Work instruction: Continue the opinion column on government control of land use, picking up after its final paragraph.

Supplied text:

--- START ---

Control of land use is outrageous

By Paula Easley

(Published: December 30, 2002)

"That's the way it is," I was told, "so get over it." The topic was the effects of critical habitat designations for the fairy shrimp on local livelihoods, property rights, housing costs and county revenues. Life as my rural California friends knew it would never be the same; 78 percent of the habitat was privately owned.

Well, I don't want to get over it. Losing our capacity for outrage that such destructive situations can be legal in a democratic republic is, to me, immoral. Maybe our outrage genes are being bred away by secret government modifications to the food supply. For sure we've been brainwashed to support anything for "the environment," even financing a 1.7 million-acre government-managed subdivision for these pond-loving crustaceans. Not to mention the grand lifestyles of the red-legged frog and Delhi Sands fly.

It is not about saving species. "Government control of private land to 'protect' species of weeds and bugs is a feel-good mask that hides the sinister effect of transforming America into a socialist nation," author Joseph Farah explains. Surely "abolish private property" and "control the means of production" must ring a bell. By not being outraged over government's rampant acquisition and control of private land, we are unwitting accomplices to the perpetrators.

The Endangered Species Act may be the supreme land confiscation tool, but the movement employs other policy and regulatory tools, including intimidation and extortion. They are expertly applied to fight technological progress, uses of mechanized equipment and vehicles, choices for housing and transportation, digging materials from the earth, transforming trees into products, ranching and grazing, irrigation, multiple uses of public land, dams and reservoirs, agricultural chemicals, new roads anywhere, anything "unnatural."

The Wildlands Project, once deemed a laughable, insane proposal to herd humans into cities and return virtually all rural lands to wildlife and "nature," gains ground from the Klamath Basin to the Florida Everglades. Its wealthy sponsors cooperated with Congress and bureaucrats to create the framework, and all three now fund state and local groups -- and candidates -- to implement it.

Land targeted for development becomes "the last of its kind," "fragile" or "sacred," adjectives loosely applicable to anything. Stories about the resulting conflicts omit that humans occupy less than 3 percent of our land or that governments already "own" more than 40 percent of it and control much, much more through regulation.

Author Linda Bowles, in her article "Environmental Marxism," suggests today's land-takeover abuses occur because of limited coverage by the mainstream media rather than "a fatalistic American submission to state socialism. One fears that only in retrospect, when it is too late to resist, will it be understood that freedoms have been irretrievably forfeited and the Constitution irreversibly abandoned."

--- END ---

Information supplied:

--- START ---

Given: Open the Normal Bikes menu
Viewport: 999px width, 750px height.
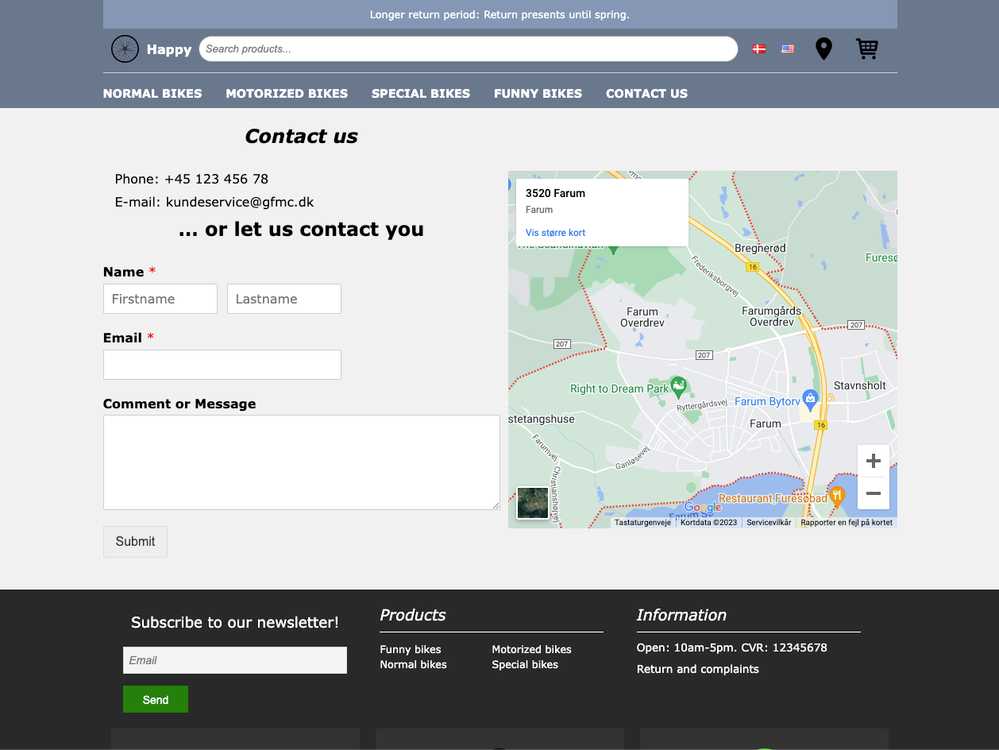Looking at the screenshot, I should (152, 93).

--- END ---

Answer below:
The situation should concern each of us. Today, more than half the states face massive budget deficits. During the prosperous 1990s, the president, Congress and governors appropriated millions of acres to "nature," restricting resource extraction and traditional multiple uses. Except for President Clinton's last-minute land reclassifications, I suspect few of those leaders thought the restrictive policies of that decade could so effectively stifle economic progress in this one. Paralyzed by "citizen lawsuits" and other public processes, it is finally registering with state policy leaders that land, freedom and human ingenuity are essential components of all new wealth creation.

Frank Gladics, with the Senate Energy and Natural Resources Committee, shared some research at a policy analysts meeting last winter. Scrutinizing national data, his fears about rural natural resource and food-producing counties, those most affected by the "protect-everything" agenda, were substantiated. They contain the nation's highest unemployment rates, the highest poverty rates, and the poorest schools. That these rates occurred in counties with the most federal land, including Alaska's boroughs, was not surprising.

It is ironic that so many liberals, self-proclaimed champions of the poor and downtrodden, have switched allegiance. They now profess their mission is to save nature and species, preaching that humans should not have dominion over the earth and its creatures; we are no more, no less, important than a fly or a cave beetle. Paganism, here we come.

Property has always diffused power. Your worst nightmare is for someone with nothing to lose to gain control over it. There is no shortage of people who have well-meaning ideas for using and managing your property for "the greater good." Do not let them.

Paula Easley is a public policy consultant and former executive director of the Resource Development Council of Alaska.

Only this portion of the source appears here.